▸ **STATED EXERCISE**
In the records, could you give the lines from the one that has "Collapse the クイックドラフト panel arrow" through the one that has "pyautogui.click(x=960, y=415)" again, changing "panel" to "section" and keeping everything else the same, with the pictures left out?

▸ **RECORDS SUPPLIED**

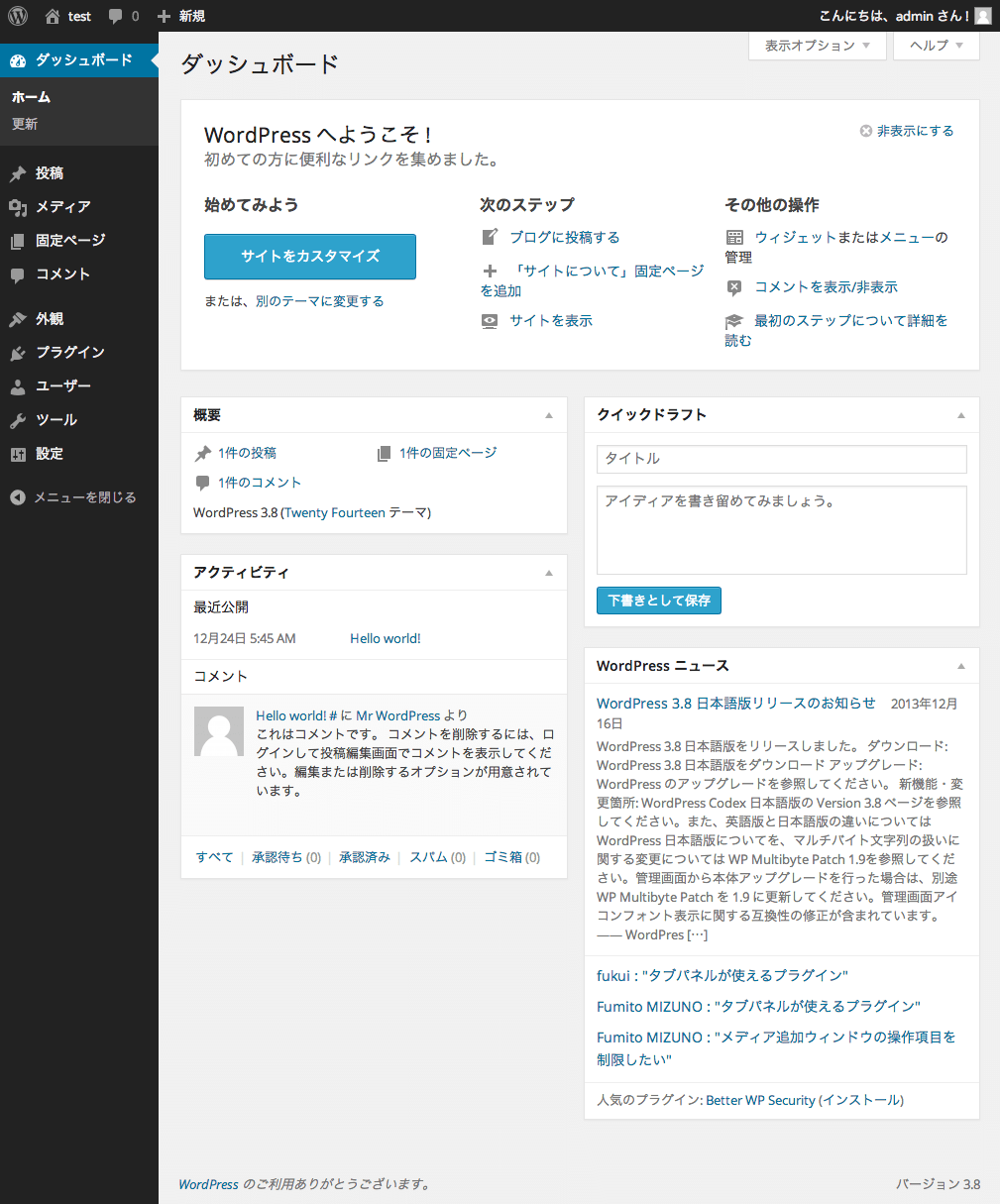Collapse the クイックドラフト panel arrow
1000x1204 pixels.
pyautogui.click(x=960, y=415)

---

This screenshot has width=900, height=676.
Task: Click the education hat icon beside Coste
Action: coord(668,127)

▸ **TASK OUTPUT**
Collapse the クイックドラフト section arrow
1000x1204 pixels.
pyautogui.click(x=960, y=415)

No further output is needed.